Seguro que te ha pasado más de una vez. Has terminado un almuerzo o una cena copiosa, estás lleno y sin embargo, cuando sacan la carta de postres, de alguna manera parece que aún hay espacio para algo dulce. Aunque casi nadie cree literalmente en un “segundo estómago”, esta sensación no es solo una cuestión de ganas o hábito. Detrás hay una combinación de respuestas físicas, psicológicas y neurológicas que trabajan juntas para hacernos sentir que el postre “sí entra”.
En primer lugar, nuestro sistema digestivo no es rígido. El estómago se adapta y se ensancha según lo que comemos, gracias a la llamada acomodación gástrica. Eso permite que, incluso después de una comida abundante, pueda ajustarse ligeramente para recibir un alimento de textura suave, como un helado, una mousse o un trozo de tarta.

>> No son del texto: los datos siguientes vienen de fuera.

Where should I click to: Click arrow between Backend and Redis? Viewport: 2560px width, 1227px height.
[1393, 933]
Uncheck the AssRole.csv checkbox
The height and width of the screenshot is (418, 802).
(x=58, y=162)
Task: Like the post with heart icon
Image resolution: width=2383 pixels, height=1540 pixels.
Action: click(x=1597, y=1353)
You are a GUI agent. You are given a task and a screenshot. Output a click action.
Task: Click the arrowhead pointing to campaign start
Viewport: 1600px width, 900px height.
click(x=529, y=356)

Además, los postres suelen tener texturas diferentes y mayores cantidades de azúcares simples, lo que facilita su digestión comparado con comidas más pesadas. Esto da la percepción de que, aunque estemos físicamente llenos, nuestro cuerpo puede “hacer sitio” para ese último bocado sin demasiado esfuerzo digestivo.
Pero no todo se queda en lo físico. Existe también lo que muchos expertos llaman hambre hedónica: un impulso que surge del deseo de experimentar placer, más allá de la necesidad real de energía. El cerebro responde a los sabores dulces con una liberación de dopamina, una sustancia ligada a la sensación de recompensa y bienestar. Esto puede disminuir temporalmente la sensación de saciedad y aumentar el deseo de seguir comiendo, incluso cuando el estómago ya está lleno, según la Prensa.
También influye algo que los psicólogos llaman saciedad sensorial específica. Básicamente, cuando comemos una comida extensa, nuestro cerebro se “cansa” de los mismos sabores y texturas. Introducir un nuevo sabor, como el dulce de un postre, refresca esa experiencia sensorial y vuelve a activar el apetito, aunque sea por poco tiempo.
Pero más allá de eso, hay evidencia científica que sugiere que ciertos circuitos cerebrales que nos hacen sentir llenos también pueden activar el deseo de dulce. Investigaciones recientes señalan que algunas neuronas vinculadas a la saciedad pueden, al mismo tiempo, desencadenar una respuesta de recompensa al azúcar. Esto significa que, incluso cuando el cuerpo ya ha recibido suficiente energía, el solo pensamiento o la vista de un postre puede poner en marcha mecanismos que intensifican el deseo de comerlo.
Finalmente, no podemos olvidar el factor cultural y emocional: para muchas personas, el postre no solo es comida, sino parte de la tradición, de la celebración o simplemente de un ritual que marca el final de una comida compartida. Esa asociación, aprendida desde la infancia, refuerza la idea de que un dulce “siempre es bienvenido”, aunque el estómago ya esté lleno.
En resumen, el hecho de que “siempre haya espacio para el postre” es una mezcla de fisiología, psicología y placer sensorial. Y la próxima vez que te ocurra, ya sabes que no estás loco: simplemente estás experimentando una característica muy humana y bastante normal de nuestro comportamiento alimentario.